The crosswinds were strong but we made it through the pass and by the time we reached Laramie, the drive became easier. Still we drove to Cheyenne and then into Nebraska finally reaching Chappell. There we spent two nights waiting out more high wind warnings and taking  a break from the drive.
I had forgotten our computer power supply and so we drove fifty miles to Sidney, Nebraska. Pursing a power supply we returned home to discover that the power supply did not fit our Dell computer, even though it was labeled for Dells.
Still the next day we headed out. Its harvest time here and so we passed brown fields of sun flowers, corn, and lots of sorghum, all waiting for the combines and grain bins. At one point a truck pulled out of a field in front of another truck and I had to pull our rig onto the shoulder. The oncoming truck was able to stop, and so, thank God, all was well.

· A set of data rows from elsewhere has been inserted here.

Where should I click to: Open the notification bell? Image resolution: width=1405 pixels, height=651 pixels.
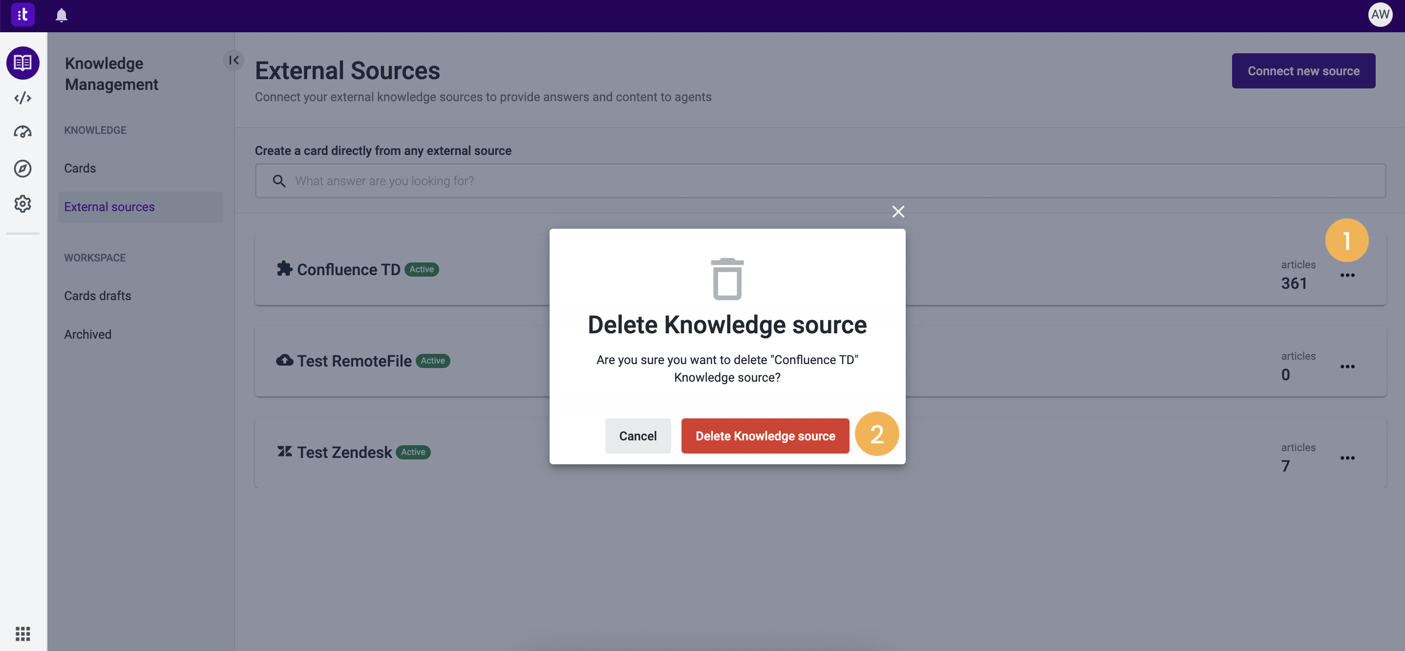61,15
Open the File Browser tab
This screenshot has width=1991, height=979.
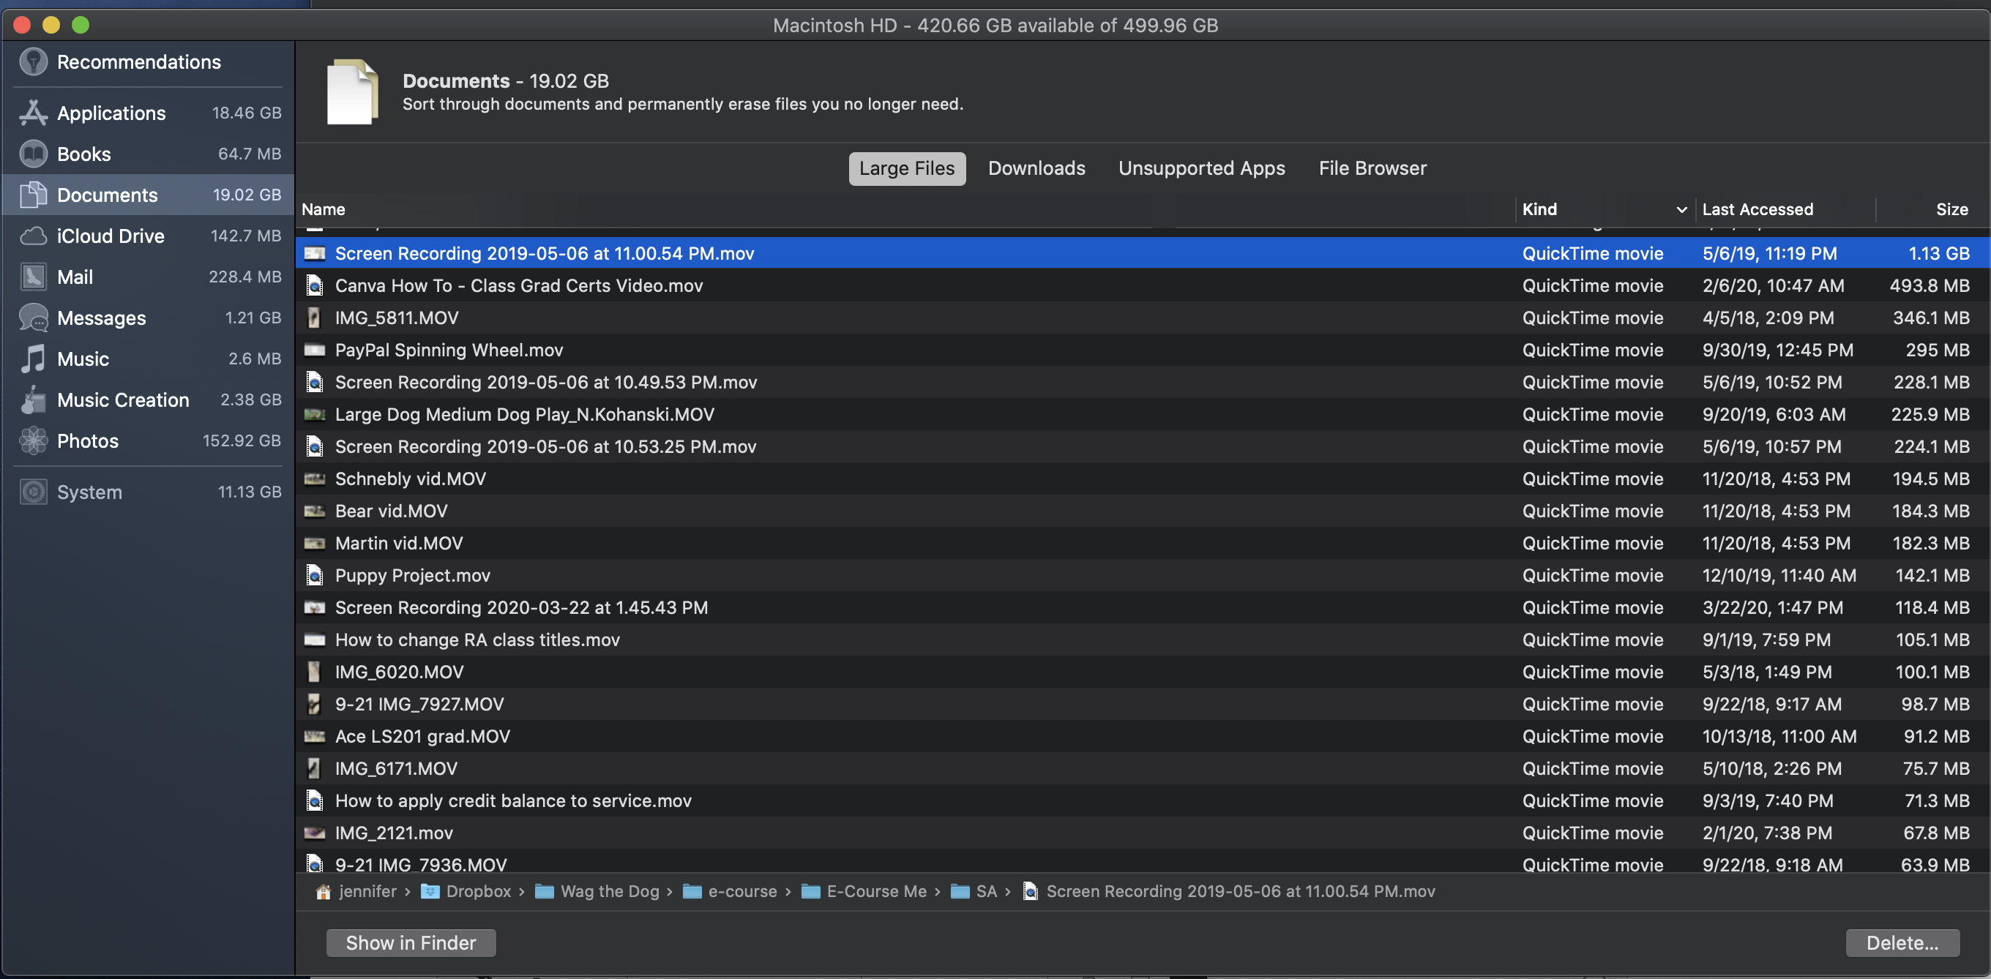point(1372,168)
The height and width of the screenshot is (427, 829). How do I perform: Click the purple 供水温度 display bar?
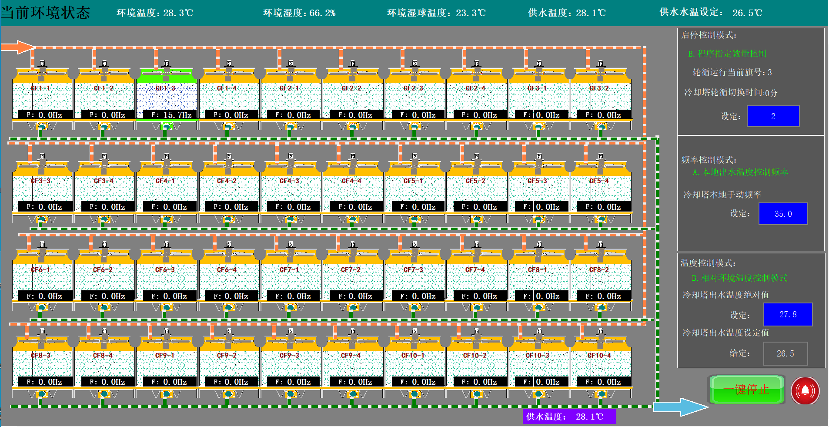click(x=569, y=416)
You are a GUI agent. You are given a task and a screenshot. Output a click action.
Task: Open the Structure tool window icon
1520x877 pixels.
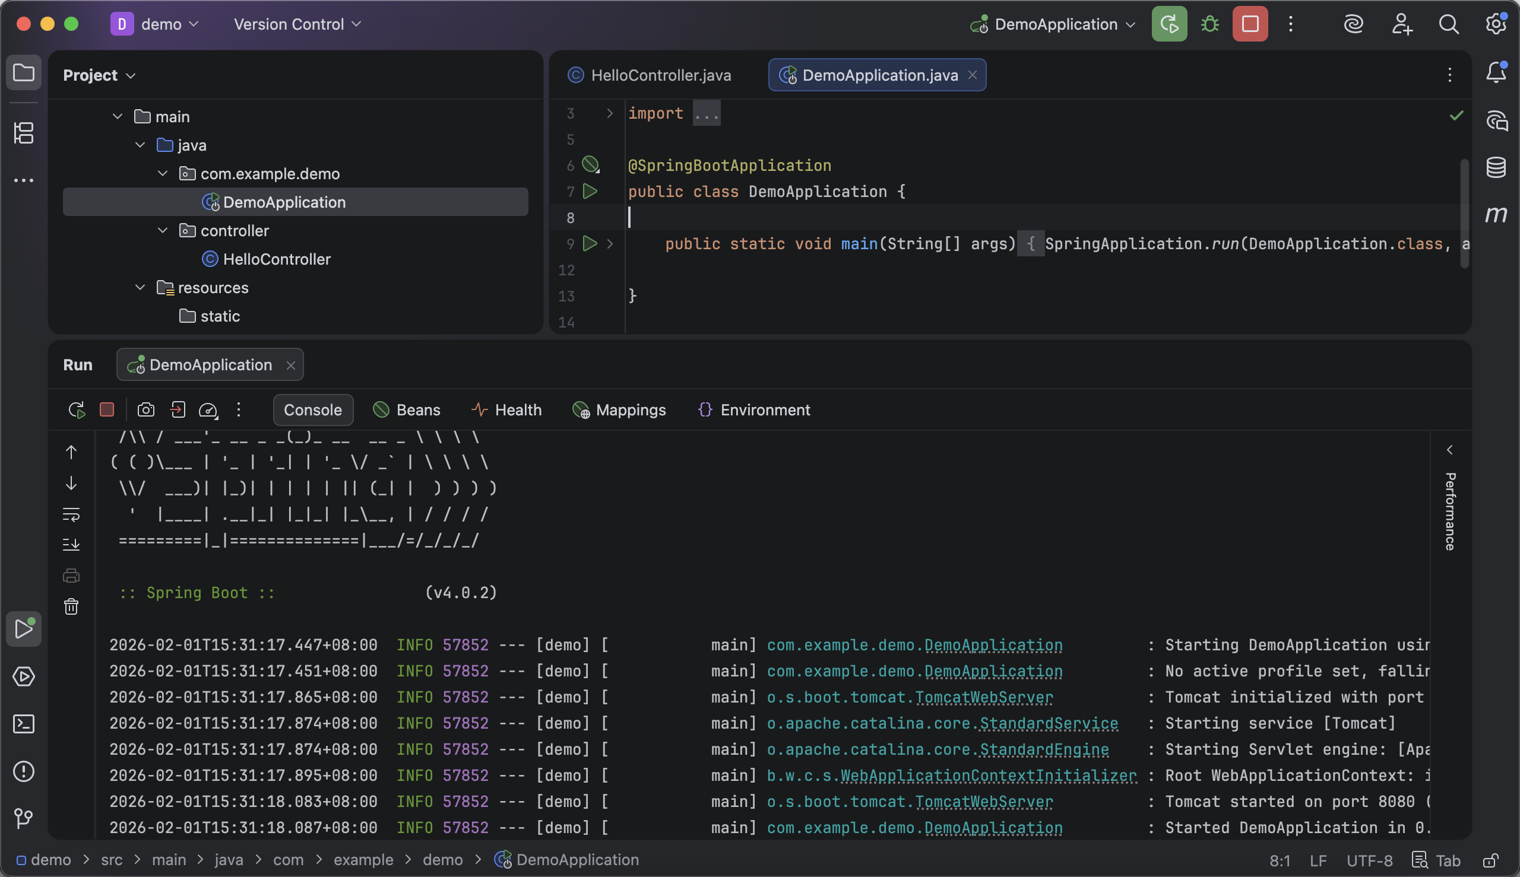coord(24,133)
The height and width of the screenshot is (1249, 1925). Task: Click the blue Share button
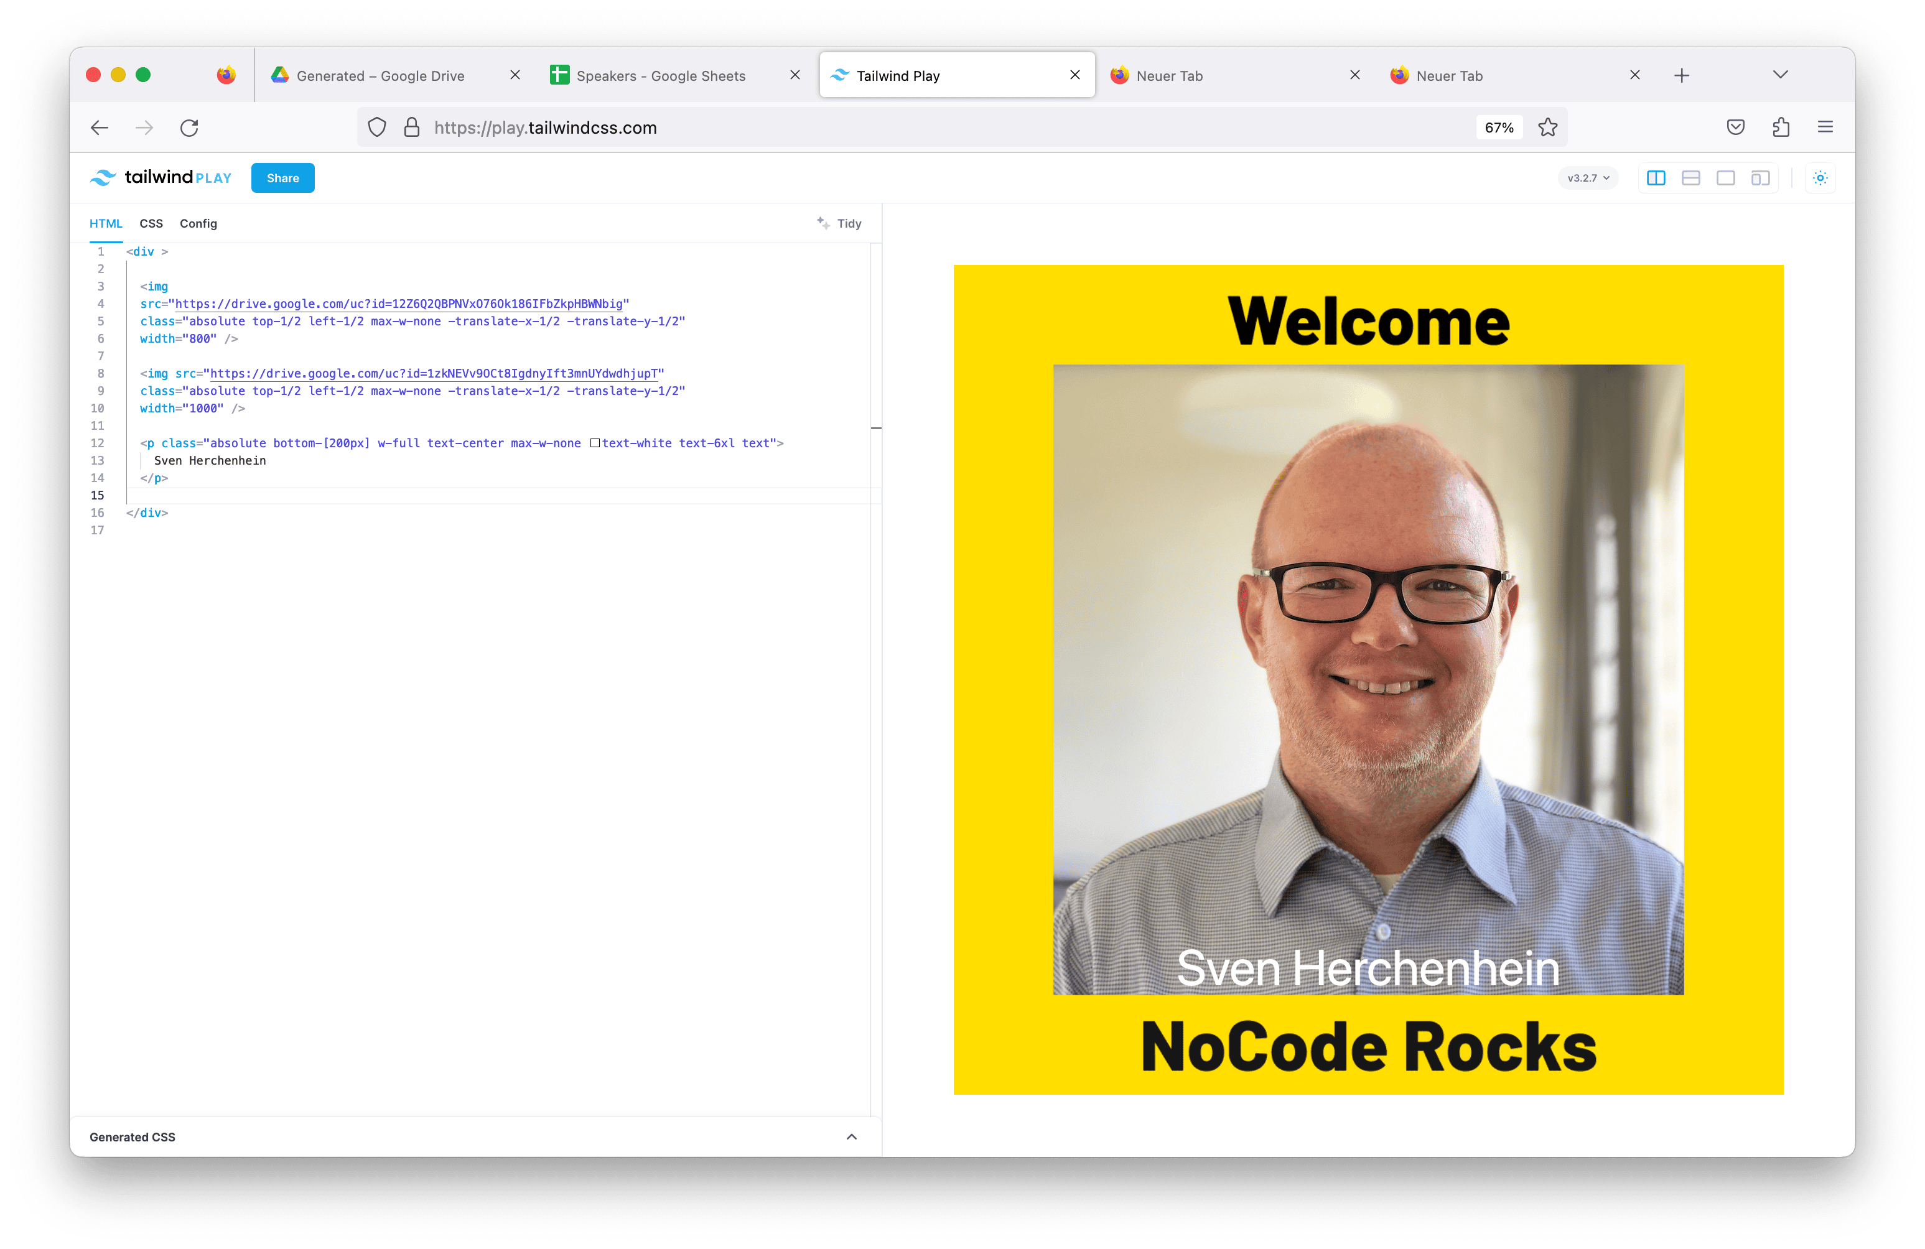282,178
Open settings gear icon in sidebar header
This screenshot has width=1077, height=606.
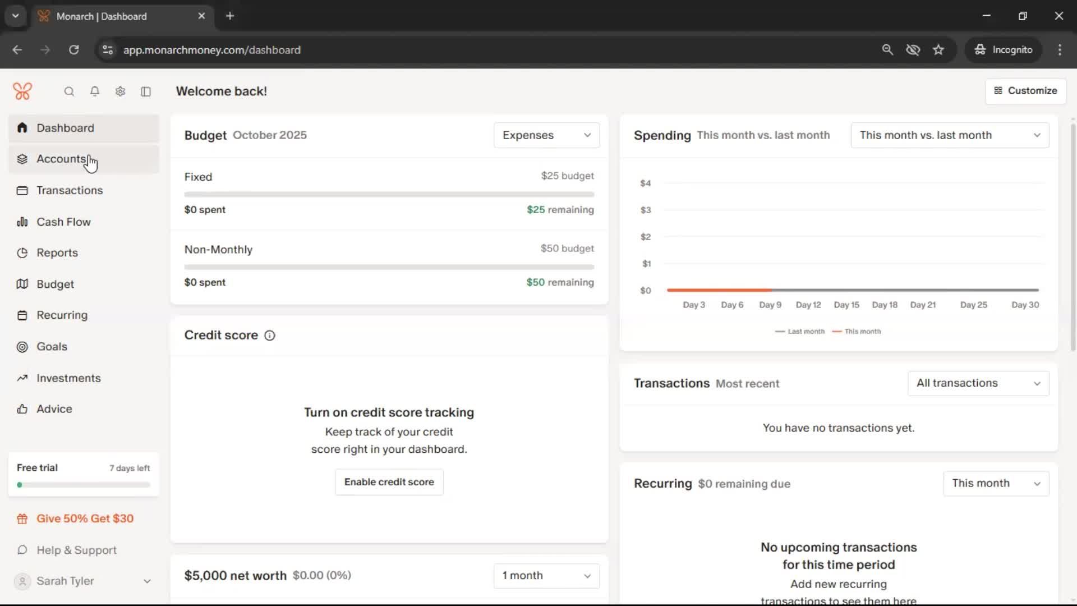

My hat was off to the truck driver that was paying attention!
We spent the next night at the fairgrounds in Colby, Kansas and while we were there we exchanged the power supply for one that worked. It rained heavy that night and most of the next morning. We finally reached Dodge City and parked at a dry gravel pull though in a pricey rv park. The temperature today is nearly seventy and we are both glad we missed the snowstorm at Elk Mountain. Here we bought some more things we left in Wyoming and took another rest.
Tomorrow, should be an east day as we are only driving for three hours to Newton, Kansas. There we are going to purchase some rocks, go figure, and meet up with my fishing and teaching partner Bob. They sold their place in Rapid City and moved to eastern Kansas to be nearer his wife’s family.